Bamboo has a higher CO2 absorption than other materials. Compared with a native British tree like Scots Pine, Guadua – a giant species
of a tropical ‘woody’ bamboo endemic to South America – is able to absorb about five times more CO2 in a given period.
The mean yield class for Scots Pine in the UK, as given by the Forestry Commission, is an increment of 10m3 per hectare per year, while for Guadua it is 45m3 per hectare per year. Scots Pine would reach maturity at around 40 years old, while Guadua would be ready to harvest aged between three-five years.
Bamboo could provide large quantities of feedstock material for construction products that retain the fixed CO2 for long periods of time, for example in buildings where an effective lifespan ranges between 50-100 years. A way to unlock bamboo’s potential is by combining it with complementary materials like wood, which can address its radial weakness and thin-walled section, while exploiting its high axial stiffness and maintaining its high carbon and environmental credentials.
Based on research carried out at the University of Bath, UK, Amphibia BASE is working to commercialise bamboo and demonstrate the business case for structural engineered bamboo products in the UK and worldwide. The key to making this a reality has been the use of thermo-hydro-mechanical (THM) technologies, which rapidly and efficiently transform bamboo into flat planks with higher density and improved mechanical properties.
THM technologies involve temperature, moisture content and mechanical pressure controls to modify the material’s properties, for example its density and hardness, or to shape it into the desired form. Processing can be finished in 15 minutes, compared with three hours by conventional means. The company’s THM process reduces the void spaces within bamboo conductive tissues, bringing the naturally scattered bamboo fibres closer together without causing cell damage – effectively densifying bamboo and producing a more homogeneous cross-section. This is evident from microscopy analysis of the material before and after THM densification. These are desirable features in structural engineering when designing and predicting the behaviour of materials in high-performance applications.
As a result of the THM process, the density and Young’s modulus of bamboo are both increased almost two-fold from 540–890kg/cm3 and 16.88-30.72GPa – the force applied in kilonewton per square millimetre – respectively. This straightforward densification process, reduces waste by 50%, as well as the high energy and labour intensity of conventional manufacturing processes of engineered bamboo products (EBPs) for non-structural applications. When laminating the THM densified bamboo, glue use is reduced from 30–3% per overall weight of the final product in some commercially available EBPs. These features were demonstrated in cross-laminated bamboo products G-XLam, manufactured by Amphibia BASE in the UK, at lab-scale.
However, when densified bamboo is laminated on its own, the resulting product is very stiff, heavy, over-engineered and costly. The bending modulus of G-XLam 3 – three layers – obtained through testing was 23.68GPa, twice the value for the same property in cross-laminated timber (CLT) panels with the same three layers 11.6GPa. CLT is becoming increasingly popular for use in buildings reaching heights once thought unviable with timber. For instance, an 85.4m-high, all-timber tower designed by Voll Arkitekter was recently finished in Brumunddal, Norway, and is currently the highest tall timber building in the world. Overall, G-XLam panels have one-fifth of the thickness of CLT panels and double the density. By contrast, when a lower density timber is used, the number of laminations and product density can be reduced to an acceptable and cost-efficient level while retaining the stiffness and stability of the laminated product. Therefore, THM-densified bamboo can be used to strengthen low-density and low-strength wood, adding value to the final product and reducing the overall section of the structural timber product. This can also be applied to other low-density cores forming the hybrid composite.
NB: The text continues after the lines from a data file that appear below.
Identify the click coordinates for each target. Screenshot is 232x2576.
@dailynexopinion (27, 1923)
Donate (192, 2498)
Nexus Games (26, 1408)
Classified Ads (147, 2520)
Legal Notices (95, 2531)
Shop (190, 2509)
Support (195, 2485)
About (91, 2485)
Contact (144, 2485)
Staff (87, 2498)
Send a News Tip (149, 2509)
In the case of wood, statistics from 2018 by the Forestry Commission show about 70% of the sawn wood and 100% of the plywood and structural timber products used in construction in the UK were imported mainly from Europe. This is partly due to the low density, poor finishing and unsuitability of UK-grown wood, it being used mostly in low value-added applications, for example fencing. Timber experts may argue that in the UK, we need to loosen strength-grading standards for homegrown timber and establish a robust capacity to dry the wood for high value-added products such as CLT.
Around 50% of the forested areas of the UK is Sitka spruce. Due to the UK climate, Sitka grows very quickly, which does not allow for tissue consolidation and renders a low strength (C16) and lightweight timber that is commonly considered low-quality and value. However, when combining UK timber of lower strength class with THM-densified bamboo of higher stiffness, the resulting hybrid product can achieve properties equal to those achieved using timber from mainland Europe, for example in CLT panels. Although UK forests have recovered since the industrial revolution, there is limited land, thus the available timber.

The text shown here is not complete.